[Saved entries]
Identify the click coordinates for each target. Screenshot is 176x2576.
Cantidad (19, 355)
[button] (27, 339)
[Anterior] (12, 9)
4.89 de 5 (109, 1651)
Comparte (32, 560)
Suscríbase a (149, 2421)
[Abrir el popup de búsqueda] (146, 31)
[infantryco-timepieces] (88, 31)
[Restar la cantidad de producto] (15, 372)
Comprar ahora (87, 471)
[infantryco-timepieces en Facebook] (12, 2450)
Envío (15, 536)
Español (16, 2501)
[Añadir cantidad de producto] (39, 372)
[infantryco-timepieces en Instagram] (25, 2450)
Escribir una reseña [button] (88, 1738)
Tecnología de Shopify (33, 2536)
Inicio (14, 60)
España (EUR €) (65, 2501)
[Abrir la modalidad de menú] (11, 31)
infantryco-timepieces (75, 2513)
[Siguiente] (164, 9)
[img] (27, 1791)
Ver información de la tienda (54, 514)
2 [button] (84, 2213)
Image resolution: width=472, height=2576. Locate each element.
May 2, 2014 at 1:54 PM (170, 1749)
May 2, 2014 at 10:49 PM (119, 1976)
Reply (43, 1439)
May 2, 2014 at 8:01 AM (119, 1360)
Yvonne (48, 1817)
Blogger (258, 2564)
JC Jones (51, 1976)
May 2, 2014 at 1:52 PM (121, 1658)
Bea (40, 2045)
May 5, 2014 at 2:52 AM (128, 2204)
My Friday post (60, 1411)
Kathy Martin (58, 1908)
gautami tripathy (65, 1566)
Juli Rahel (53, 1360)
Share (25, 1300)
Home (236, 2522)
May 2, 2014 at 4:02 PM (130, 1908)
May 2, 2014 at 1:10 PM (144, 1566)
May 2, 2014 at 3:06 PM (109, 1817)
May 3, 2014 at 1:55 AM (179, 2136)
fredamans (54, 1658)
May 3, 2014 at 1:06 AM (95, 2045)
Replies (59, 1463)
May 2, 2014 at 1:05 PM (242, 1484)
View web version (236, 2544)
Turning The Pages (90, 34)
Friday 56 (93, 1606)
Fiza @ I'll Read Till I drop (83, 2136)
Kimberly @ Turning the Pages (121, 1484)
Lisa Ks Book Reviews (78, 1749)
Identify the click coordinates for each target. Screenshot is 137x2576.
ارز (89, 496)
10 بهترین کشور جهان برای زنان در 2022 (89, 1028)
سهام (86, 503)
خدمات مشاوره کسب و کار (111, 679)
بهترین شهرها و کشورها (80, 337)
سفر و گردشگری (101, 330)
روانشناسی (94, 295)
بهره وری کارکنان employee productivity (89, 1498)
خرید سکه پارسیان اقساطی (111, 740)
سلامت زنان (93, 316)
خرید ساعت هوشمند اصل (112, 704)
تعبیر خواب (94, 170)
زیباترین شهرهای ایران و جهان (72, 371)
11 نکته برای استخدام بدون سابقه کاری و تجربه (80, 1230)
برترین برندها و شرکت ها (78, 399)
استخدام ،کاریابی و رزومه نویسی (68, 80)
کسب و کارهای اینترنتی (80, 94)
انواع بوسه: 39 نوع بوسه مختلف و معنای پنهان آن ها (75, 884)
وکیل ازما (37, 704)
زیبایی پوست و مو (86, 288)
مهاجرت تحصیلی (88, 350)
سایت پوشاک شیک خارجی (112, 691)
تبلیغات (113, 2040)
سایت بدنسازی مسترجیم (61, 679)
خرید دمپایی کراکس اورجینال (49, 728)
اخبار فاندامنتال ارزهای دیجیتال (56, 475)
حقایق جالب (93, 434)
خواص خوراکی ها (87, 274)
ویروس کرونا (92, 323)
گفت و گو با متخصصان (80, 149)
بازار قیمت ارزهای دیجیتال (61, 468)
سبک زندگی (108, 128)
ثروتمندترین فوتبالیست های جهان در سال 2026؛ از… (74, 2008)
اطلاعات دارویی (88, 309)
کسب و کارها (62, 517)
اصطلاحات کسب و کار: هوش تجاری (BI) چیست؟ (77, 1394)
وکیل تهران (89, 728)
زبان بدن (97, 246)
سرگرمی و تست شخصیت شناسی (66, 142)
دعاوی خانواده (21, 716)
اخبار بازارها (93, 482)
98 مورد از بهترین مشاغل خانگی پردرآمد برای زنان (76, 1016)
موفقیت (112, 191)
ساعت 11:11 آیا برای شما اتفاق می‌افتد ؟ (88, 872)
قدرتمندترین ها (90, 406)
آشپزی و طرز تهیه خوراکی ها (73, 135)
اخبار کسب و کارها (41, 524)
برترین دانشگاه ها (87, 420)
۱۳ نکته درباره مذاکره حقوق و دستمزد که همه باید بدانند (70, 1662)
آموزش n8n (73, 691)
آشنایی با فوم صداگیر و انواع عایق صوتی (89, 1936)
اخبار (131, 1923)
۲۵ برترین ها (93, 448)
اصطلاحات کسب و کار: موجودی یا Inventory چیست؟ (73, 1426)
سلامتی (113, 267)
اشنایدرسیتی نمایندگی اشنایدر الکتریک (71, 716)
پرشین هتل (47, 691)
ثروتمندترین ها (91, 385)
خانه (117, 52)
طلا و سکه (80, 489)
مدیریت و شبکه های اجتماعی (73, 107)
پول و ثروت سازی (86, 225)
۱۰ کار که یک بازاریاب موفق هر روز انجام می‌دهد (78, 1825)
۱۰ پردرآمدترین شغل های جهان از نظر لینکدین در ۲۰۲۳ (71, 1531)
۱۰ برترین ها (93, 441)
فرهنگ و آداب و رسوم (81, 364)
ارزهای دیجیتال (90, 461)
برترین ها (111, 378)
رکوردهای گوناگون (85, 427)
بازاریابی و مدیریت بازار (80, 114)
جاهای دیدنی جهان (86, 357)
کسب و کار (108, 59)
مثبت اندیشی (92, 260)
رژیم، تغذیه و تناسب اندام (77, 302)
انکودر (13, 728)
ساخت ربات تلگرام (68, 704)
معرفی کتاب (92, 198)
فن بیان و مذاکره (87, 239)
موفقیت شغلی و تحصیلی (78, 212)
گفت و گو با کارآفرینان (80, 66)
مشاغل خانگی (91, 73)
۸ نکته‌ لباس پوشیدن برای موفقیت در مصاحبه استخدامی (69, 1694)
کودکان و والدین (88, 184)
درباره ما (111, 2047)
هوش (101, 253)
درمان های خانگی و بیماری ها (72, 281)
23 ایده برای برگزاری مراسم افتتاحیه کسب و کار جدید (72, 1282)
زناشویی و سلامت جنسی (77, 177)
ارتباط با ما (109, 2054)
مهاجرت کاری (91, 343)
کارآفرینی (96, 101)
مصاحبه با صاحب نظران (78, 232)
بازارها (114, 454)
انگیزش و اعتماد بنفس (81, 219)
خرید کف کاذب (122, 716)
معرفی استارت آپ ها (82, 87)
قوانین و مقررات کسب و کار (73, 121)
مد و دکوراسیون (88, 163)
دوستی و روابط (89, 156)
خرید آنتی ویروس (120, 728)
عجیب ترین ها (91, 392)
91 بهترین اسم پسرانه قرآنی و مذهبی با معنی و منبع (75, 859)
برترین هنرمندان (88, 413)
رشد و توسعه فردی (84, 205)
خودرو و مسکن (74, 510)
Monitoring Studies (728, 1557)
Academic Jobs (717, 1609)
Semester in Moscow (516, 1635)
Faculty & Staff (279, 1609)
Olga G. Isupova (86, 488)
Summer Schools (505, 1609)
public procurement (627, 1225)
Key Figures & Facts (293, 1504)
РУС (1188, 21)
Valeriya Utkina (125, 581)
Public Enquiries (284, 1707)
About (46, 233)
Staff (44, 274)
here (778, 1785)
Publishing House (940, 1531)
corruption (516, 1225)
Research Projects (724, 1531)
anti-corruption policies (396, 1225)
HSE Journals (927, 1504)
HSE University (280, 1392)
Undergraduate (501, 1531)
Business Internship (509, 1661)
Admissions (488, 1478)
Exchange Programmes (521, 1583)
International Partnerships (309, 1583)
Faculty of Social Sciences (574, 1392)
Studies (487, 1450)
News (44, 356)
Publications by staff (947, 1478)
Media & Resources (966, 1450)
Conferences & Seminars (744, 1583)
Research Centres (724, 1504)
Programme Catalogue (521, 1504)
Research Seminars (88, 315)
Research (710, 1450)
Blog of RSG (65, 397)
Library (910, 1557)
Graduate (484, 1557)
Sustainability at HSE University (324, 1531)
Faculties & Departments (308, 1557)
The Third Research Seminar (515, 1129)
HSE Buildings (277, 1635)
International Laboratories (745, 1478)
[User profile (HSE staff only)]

**Task prompt:**
The required output is the set of lines from the first line of the data through the line that contains "ارز (89, 496)", transcribed exactly.

**Solution to this problem:**
Identify the click coordinates for each target. Screenshot is 176x2576.
Cantidad (19, 355)
[button] (27, 339)
[Anterior] (12, 9)
4.89 de 5 (109, 1651)
Comparte (32, 560)
Suscríbase a (149, 2421)
[Abrir el popup de búsqueda] (146, 31)
[infantryco-timepieces] (88, 31)
[Restar la cantidad de producto] (15, 372)
Comprar ahora (87, 471)
[infantryco-timepieces en Facebook] (12, 2450)
Envío (15, 536)
Español (16, 2501)
[Añadir cantidad de producto] (39, 372)
[infantryco-timepieces en Instagram] (25, 2450)
Escribir una reseña [button] (88, 1738)
Tecnología de Shopify (33, 2536)
Inicio (14, 60)
España (EUR €) (65, 2501)
[Abrir la modalidad de menú] (11, 31)
infantryco-timepieces (75, 2513)
[Siguiente] (164, 9)
[img] (27, 1791)
Ver información de la tienda (54, 514)
2 [button] (84, 2213)
Image resolution: width=472, height=2576. Locate each element.
May 2, 2014 at 1:54 PM (170, 1749)
May 2, 2014 at 10:49 PM (119, 1976)
Reply (43, 1439)
May 2, 2014 at 8:01 AM (119, 1360)
Yvonne (48, 1817)
Blogger (258, 2564)
JC Jones (51, 1976)
May 2, 2014 at 1:52 PM (121, 1658)
Bea (40, 2045)
May 5, 2014 at 2:52 AM (128, 2204)
My Friday post (60, 1411)
Kathy Martin (58, 1908)
gautami tripathy (65, 1566)
Juli Rahel (53, 1360)
Share (25, 1300)
Home (236, 2522)
May 2, 2014 at 4:02 PM (130, 1908)
May 2, 2014 at 1:10 PM (144, 1566)
May 2, 2014 at 3:06 PM (109, 1817)
May 3, 2014 at 1:55 AM (179, 2136)
fredamans (54, 1658)
May 3, 2014 at 1:06 AM (95, 2045)
Replies (59, 1463)
May 2, 2014 at 1:05 PM (242, 1484)
View web version (236, 2544)
Turning The Pages (90, 34)
Friday 56 (93, 1606)
Fiza @ I'll Read Till I drop (83, 2136)
Kimberly @ Turning the Pages (121, 1484)
Lisa Ks Book Reviews (78, 1749)
Identify the click coordinates for each target. Screenshot is 137x2576.
ارز (89, 496)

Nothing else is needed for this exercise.